熊本地震で落橋した阿蘇大橋(南阿蘇村)の下流に整備を進めていた国道325号阿蘇大橋ルートが完成し、7日に開通した。地震から5年を前に熊本都市圏と阿蘇地域を結ぶ主要幹線道は完全復活。特に今回復旧した新阿蘇大橋は、地域の明るい未来に繋がる希望の架け橋になるものと期待されている。
国の災害復旧代行事業として進められ、元の橋から600b下流位置に橋長525b(アプローチ部180b、渡河部345b)の新橋を建設。将来的な地震の発生に備え、推定活断層付近の構造は単径間(単純桁)を採用。被害を最小限に留め、復旧の迅速化を図っている。
早期復旧を目指すため、24時間施工のほか、足場と型枠を一体化して作業を効率化するクライミング工法や、橋桁の張出に超大型移動作業車を導入するなどして工期短縮を実現した。
国土交通省熊本復興事務所は、熊本地震で被災した阿蘇地域の国・県・村道4路線と阿蘇大橋地区斜面の復旧代行事業に取り組んだ。
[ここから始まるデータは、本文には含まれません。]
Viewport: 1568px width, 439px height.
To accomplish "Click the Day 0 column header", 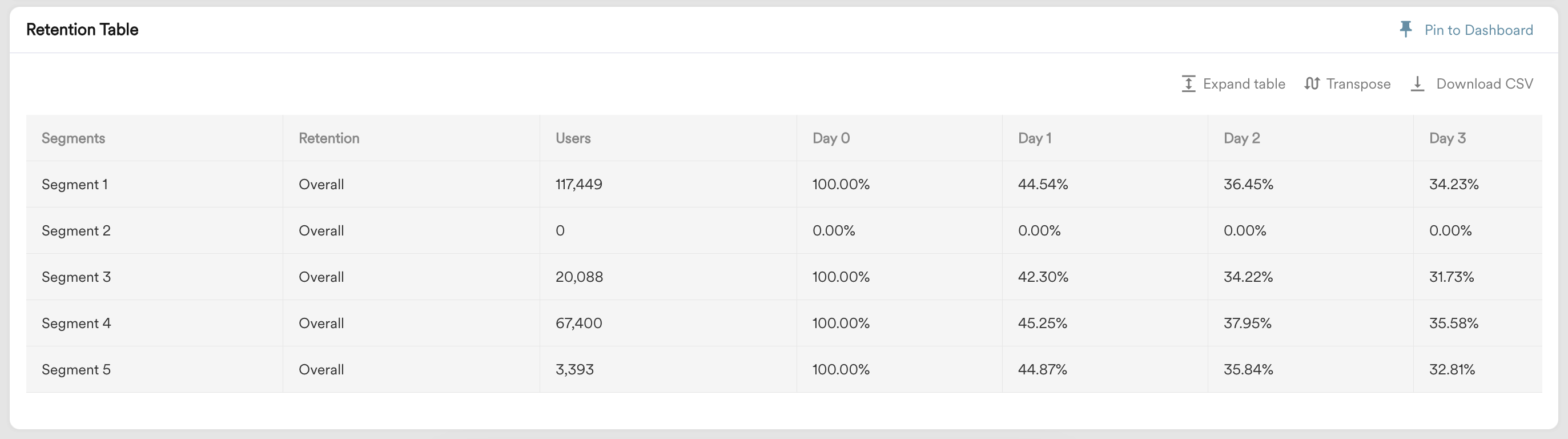I will point(831,138).
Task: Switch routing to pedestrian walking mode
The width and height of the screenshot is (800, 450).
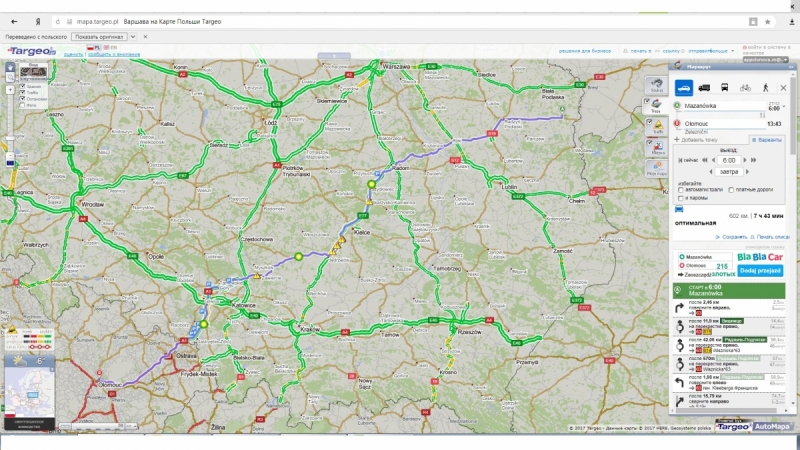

2017年8月に長陽大橋ルート(村道栃の木〜立野線)、19年9月に俵山トンネルルート(県道熊本高森線)、20年10月に国道57号阿蘇大橋地区が完成しており、今回の国道325号阿蘇大橋ルート開通により、震災前のアクセスルートが完全に回復したかたち。阿蘇大橋斜面は20年3月に工事を概成している。
なお長陽大橋ルートで仮復旧していた戸下大橋は、阿蘇大橋ルートの開通後に架け替えを進める。このため長陽大橋ルートは工事完了まで通行できない。
同日は現地で式典が開かれ、赤羽一嘉国土交通大臣や坂本哲志内閣府特命担当大臣、蒲島郁夫県知事、南阿蘇村の吉良清一村長、施工関係者ら約50人が出席。テープカットやくす玉開披などを行い、工事の完成を祝った。
赤羽大臣は施工関係者に対して「非常に困難な現場で奮闘頂き、無事故で開通の日を迎えることができた」と称え、「あらためて我が国の建設業界の技術力と実行力のすばらしさに心から感嘆した」と式辞を述べた。
蒲島知事は「南阿蘇村はもとより、阿蘇地域は県全体の観光や産業の復活再生に大きな効果をもたらす。今後も様々な政策を展開し、九州観光の要である阿蘇の総合的復興を推し進めていく」と挨拶。
坂本大臣は「世界トップレベルの技術水準で開通が実現した。地元の一人として心から感謝を申し上げたい」、吉良村長は「完成を心待ちにしていた。言葉ではいい尽くせないほど嬉しい」と話した。